PDFsharp & MigraDoc Foundation

PDFsharp - A .NET library for processing PDF & MigraDoc Foundation - Creating documents on the fly
It is currently Thu Mar 28, 2024 1:38 pm

All times are UTC


Forum rules


Please read this before posting on this forum: Forum Rules



Post new topic Reply to topic  [ 15 posts ] 
Author Message
PostPosted: Sat Jul 31, 2010 5:16 pm 
Offline

Joined: Sat Jul 31, 2010 2:20 pm
Posts: 4
I am having a problem creating a pdf that contains a jpg image, only on Windows 7. The c# program works fine under XP and Vista. The result in Windows 7 is a barely recognizable image. I wrote a short program to demonstrate the problem and it simply draws a jpg image on a pdf document page.
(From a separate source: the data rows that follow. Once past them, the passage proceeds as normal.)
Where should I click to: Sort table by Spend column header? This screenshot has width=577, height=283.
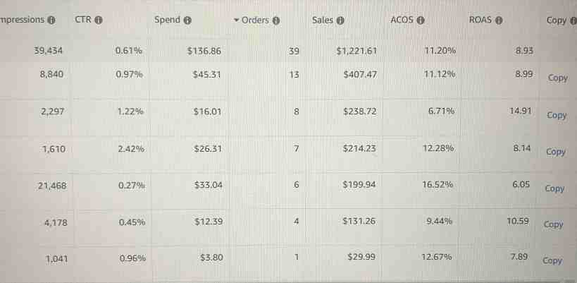coord(167,20)
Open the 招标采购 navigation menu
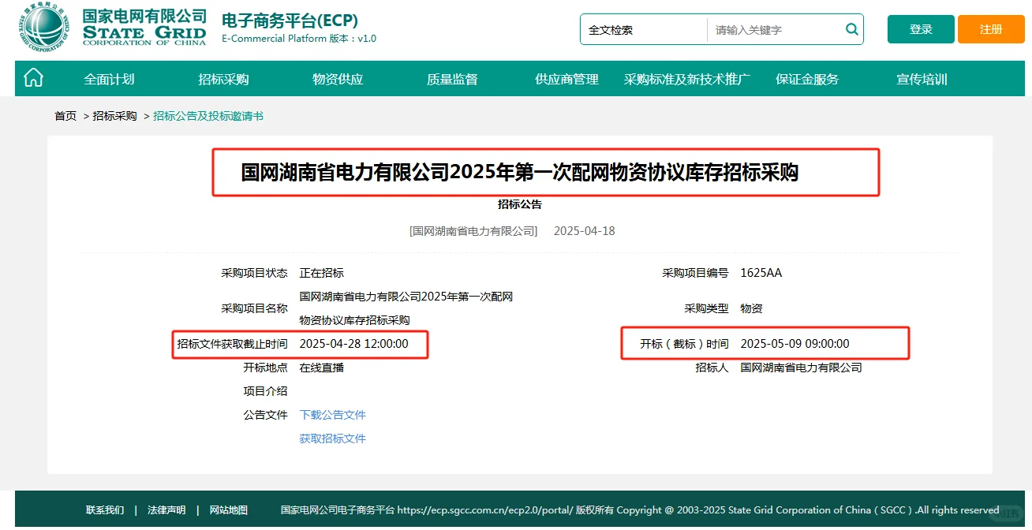This screenshot has height=530, width=1032. click(222, 78)
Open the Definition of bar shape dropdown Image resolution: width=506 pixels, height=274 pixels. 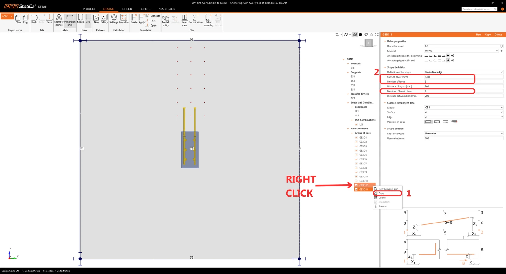click(x=464, y=72)
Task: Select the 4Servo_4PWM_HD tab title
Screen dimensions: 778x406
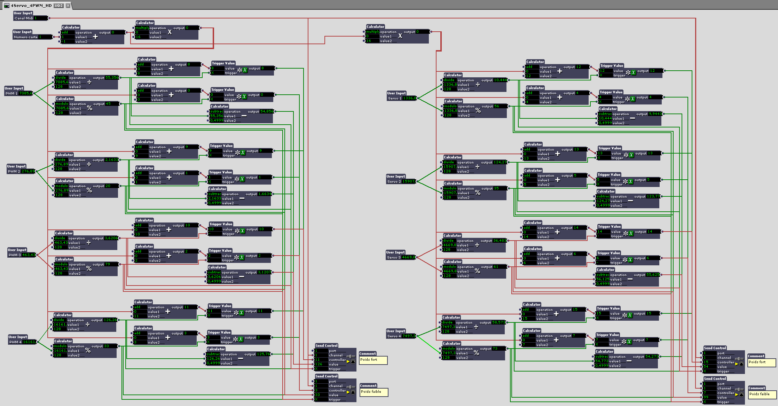Action: pyautogui.click(x=31, y=6)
The program was created in the following enviroment is:
32 bit Vista Home with .net framework 3.5 using Visual C# 2008 express edition.
The source jpg is 59k. The resultant pdf is 62.6k and looks OK.
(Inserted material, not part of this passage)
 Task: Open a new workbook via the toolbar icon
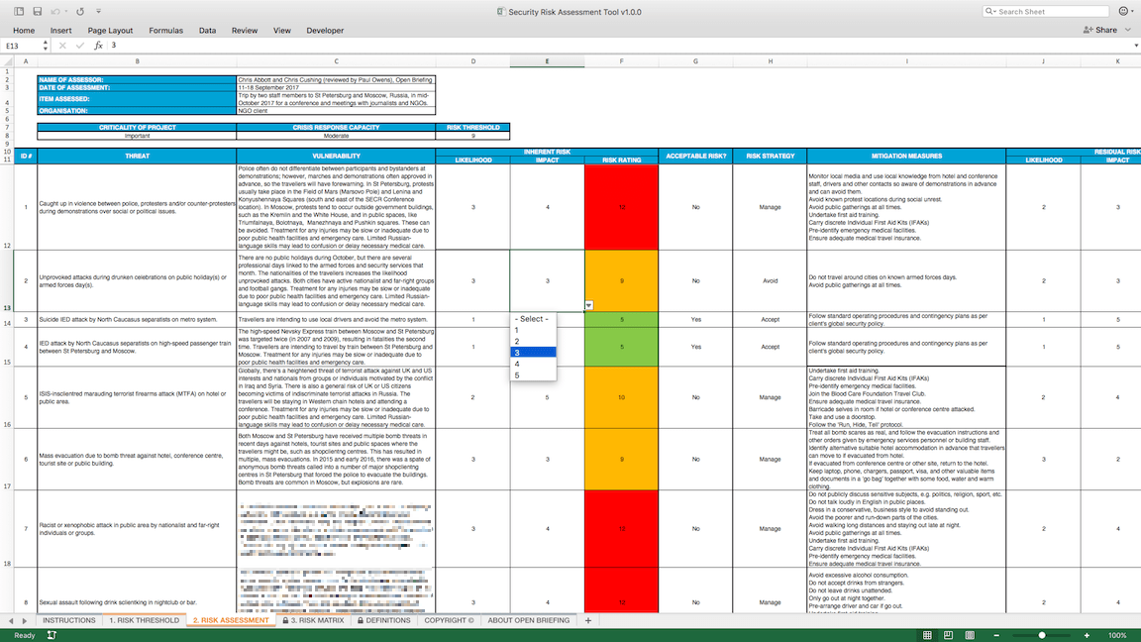(x=20, y=10)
The Windows 7 enviroment is:
64 bit Windows 7 Professional with .net framework 4.0.
When the same program is run with the same jpg, the resultant pdf is 211k and looks terrible.

Also relevant is:
Multiple jpg files fail.
All the failing jpg files had been resized, converted to greyscale and brightness/contrast tweaked (with IrfanView).
The original jpg works fine in XP, Vista AND Windows 7.
Multiple pdf viewers had the same results - ok under XP or Vista, bad under Windows 7.

Source code:
using System;
using System.Collections.Generic;
using System.ComponentModel;
using System.Data;
using System.Drawing;
using System.Linq;
using System.Text;
using System.Windows.Forms;
using System.IO;
using PdfSharp;
using PdfSharp.Drawing;
using PdfSharp.Pdf;
//using PdfSharp.Pdf.IO;

namespace WindowsFormsApplication1
{
public partial class Form1 : Form
{
public Form1()
{
InitializeComponent();
}

private void button1_Click(object sender, EventArgs e)
{
if (openFileDialog1.ShowDialog() == DialogResult.OK)
{
Image jpgImage;
jpgImage = Image.FromFile(openFileDialog1.FileName);
// Create a new PDF document
PdfDocument document = new PdfDocument();

// Create an empty page
PdfPage page = document.AddPage();
page.Orientation = PageOrientation.Landscape; //both landscape and portrait fail

// Get an XGraphics object for drawing
XGraphics gfx = XGraphics.FromPdfPage(page);

// Draw jpg
gfx.DrawImage(jpgImage, 0, 0, page.Width, page.Height);

// Save the document...
const string filename = "c:\\temp\\PDF image test.pdf";
document.Save(filename);
}
}
}
}

I have included the source jpg file, the pdf file created under Vista and the pdf file created under Windows 7.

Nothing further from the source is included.